Pour le groupe LR, le sénateur Max Brisson s’est montré particulièrement critique contre un texte qu’il juge « ni équilibré, ni consensuel », s’interrogeant « sur l’objectif affiché ou caché » de la proposition de loi et de sa rapporteure, Sylvie Robert, lui reprochant « d’avoir des obsessions ». Le sénateur des Pyrénées-Atlantiques estime que « ce texte fait peser de vraies menaces sur les libertés éditoriales des médias audiovisuels ».

« Nous ne faisons pas la loi avec de bonnes intentions, encore moins avec de mauvaises intentions », ajoute son collègue LR, Cédric Vial, évoquant l’exposé des motifs du texte. Ce dernier vise « C8 et Cnews », en rappelant les différentes sanctions, et rappelle « que le Journal du Dimanche a diffusé, le dernier jour de la campagne des législatives, une fausse information de nature à avoir un impact sur le processus électoral » et qu’« Europe 1 a été mise en demeure par l’Arcom pour manquement à l’honnêteté et au pluralisme de l’information pour son émission créée spécialement pour la campagne. En d’autres termes, ces canaux médiatiques tendent à devenir des instruments de propagande électorale ».

« Heureusement que Cnews fait entendre un son différent de certaines voix de France Télévisions », lance le sénateur LR Olivier Paccaud

Olivier Paccaud, sénateur (apparenté LR) de l’Oise, a lui pris le micro pour se faire clairement le défenseur des médias du groupe Bolloré (voir la première vidéo). « Oui, il y a toujours eu des noces prodigues entre la presse et la politique. Et heureusement qu’en 1898, L’Aurore de Georges Clemenceau a publié le « j’accuse » de Zola. Heureusement que de Jean Jaurès à Fabien Gay (sénateur PCF de Seine Saint-Denis et directeur de L’Humanité, ndlr), L’Humanité exprime sa vérité, qui n’est pas la mienne. Heureusement que Le Figaro, avec Hersant ou Dassault, exprime une vérité, qui n’est pas la vôtre. Heureusement que Cnews fait entendre un son différent de certaines voix de France Télévisions. Heureusement qu’Europe 1 contrebalance France Inter. Heureusement que le JDD donne une autre vision de l’information que Libération », a lancé le sénateur du groupe LR, avant d’ajouter :

 Sans le JDD, sans CNews, sans Europe 1, notre paysage démocratique perdrait de sa pluralité, de sa vitalité, de sa crédibilité. Un tout petit peu de bleu, à côté du blanc et du rouge, nous fait beaucoup de bien. 

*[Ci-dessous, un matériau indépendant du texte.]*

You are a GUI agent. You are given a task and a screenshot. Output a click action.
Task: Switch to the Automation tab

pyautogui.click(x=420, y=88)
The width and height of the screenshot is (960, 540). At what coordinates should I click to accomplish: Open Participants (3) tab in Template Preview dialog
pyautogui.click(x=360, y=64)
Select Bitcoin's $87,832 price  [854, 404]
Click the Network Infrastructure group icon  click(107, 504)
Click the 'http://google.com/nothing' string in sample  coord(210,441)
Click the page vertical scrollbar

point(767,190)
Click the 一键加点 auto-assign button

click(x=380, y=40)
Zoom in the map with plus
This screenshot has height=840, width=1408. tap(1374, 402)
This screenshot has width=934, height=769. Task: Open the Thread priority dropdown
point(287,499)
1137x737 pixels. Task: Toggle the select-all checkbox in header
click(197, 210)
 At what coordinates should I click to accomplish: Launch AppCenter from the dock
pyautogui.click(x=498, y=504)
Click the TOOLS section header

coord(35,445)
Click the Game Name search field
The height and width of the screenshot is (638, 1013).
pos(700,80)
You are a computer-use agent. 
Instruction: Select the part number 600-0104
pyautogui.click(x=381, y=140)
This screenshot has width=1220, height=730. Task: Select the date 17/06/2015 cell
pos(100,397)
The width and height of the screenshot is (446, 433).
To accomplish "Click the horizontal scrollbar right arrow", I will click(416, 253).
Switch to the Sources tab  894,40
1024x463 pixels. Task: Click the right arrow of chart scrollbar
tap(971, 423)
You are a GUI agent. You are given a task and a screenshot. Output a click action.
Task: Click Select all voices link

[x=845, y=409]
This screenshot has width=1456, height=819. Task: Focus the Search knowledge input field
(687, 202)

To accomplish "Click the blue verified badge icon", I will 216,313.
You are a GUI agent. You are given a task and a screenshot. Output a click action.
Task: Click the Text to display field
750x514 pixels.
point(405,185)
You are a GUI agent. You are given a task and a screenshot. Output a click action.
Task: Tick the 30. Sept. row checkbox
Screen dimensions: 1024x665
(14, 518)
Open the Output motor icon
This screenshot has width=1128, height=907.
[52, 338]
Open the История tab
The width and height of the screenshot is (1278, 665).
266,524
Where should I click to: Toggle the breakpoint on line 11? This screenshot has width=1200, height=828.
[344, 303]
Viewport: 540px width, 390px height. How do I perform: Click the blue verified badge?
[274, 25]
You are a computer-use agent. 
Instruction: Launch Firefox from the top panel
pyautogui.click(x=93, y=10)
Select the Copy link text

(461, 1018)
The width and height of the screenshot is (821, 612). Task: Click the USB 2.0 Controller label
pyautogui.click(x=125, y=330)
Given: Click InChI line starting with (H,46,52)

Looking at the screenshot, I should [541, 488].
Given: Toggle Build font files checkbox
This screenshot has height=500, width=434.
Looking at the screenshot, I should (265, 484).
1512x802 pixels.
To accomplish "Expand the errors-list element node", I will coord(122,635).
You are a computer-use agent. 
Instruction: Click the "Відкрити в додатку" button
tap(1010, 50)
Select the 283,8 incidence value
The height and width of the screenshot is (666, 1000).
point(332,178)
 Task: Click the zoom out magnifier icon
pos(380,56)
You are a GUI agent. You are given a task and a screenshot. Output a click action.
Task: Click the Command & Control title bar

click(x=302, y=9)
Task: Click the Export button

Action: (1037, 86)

Olivier Paccaud, sénateur (apparenté LR) de l'Oise.

« Vincent Bolloré a un combat civilisationnel », affirme le sénateur PCF Pierre Ouzoulias

Ces attaques venues des bancs LR ont suscité un tir de barrage de la gauche. « Vous défendez dans cet hémicycle l’action de Vincent Bolloré, qui le dit de façon forte et crue : il a un combat civilisationnel. C’est son droit, que nous combattons. Ce qui est préjudiciable à la démocratie, c’est qu’il se saisisse de la totalité des médias français pour mener ce combat », pointe du doigt le sénateur communiste Pierre Ouzoulias. « La liberté d’expression, ce ne sont pas les fausses informations, ce ne sont pas les violences ou les discriminations, ni les humiliations en direct à la télé », ajoute la sénatrice des Ecologistes, Mathilde Ollivier. Dénonçant la suppression de l’article sur le droit d’agrément, « qui serait un marqueur fort pour l’expression de la pluralité », le sénateur PS Yan Chantrel ajoute (voir la vidéo ci-dessous) :

 J’ai eu l’impression d’assister aux petits télégraphistes de Bolloré, et de ses scriptes, pour porter sa parole, ici, au sein de cet hémicycle. 

Yan Chantrel, sénateur PS représentant les Français établis hors de France.

« On n’a apprécié que moyennement, Monsieur Brisson, certaines attaques ad hominem à l’égard de notre rapporteure. C’est comme si, Monsieur Brisson, je vous disais que vous êtes le porte-parole de Bolloré, ce que vous n’êtes pas », a renchéri Patrick Kanner, président du groupe PS.

« Assez peiné de voir (son) texte amoindri » par la droite, Sylvie Robert, comme les socialistes, n’en a pas moins voté pour ce qu’il en restait. Regrettant que la Haute assemblée n’ait pas au moins adopté l’article 1 sur l’extension des pouvoirs de contrôle de l’Arcom, « qui avait une dimension symbolique », elle conclut : « Ce n’est pas à la hauteur du Sénat d’avoir refusé, dans ce que nous vivons, cette question du pluralisme, c’est très grave ». Des débats qui se poursuivront avec le texte du gouvernement.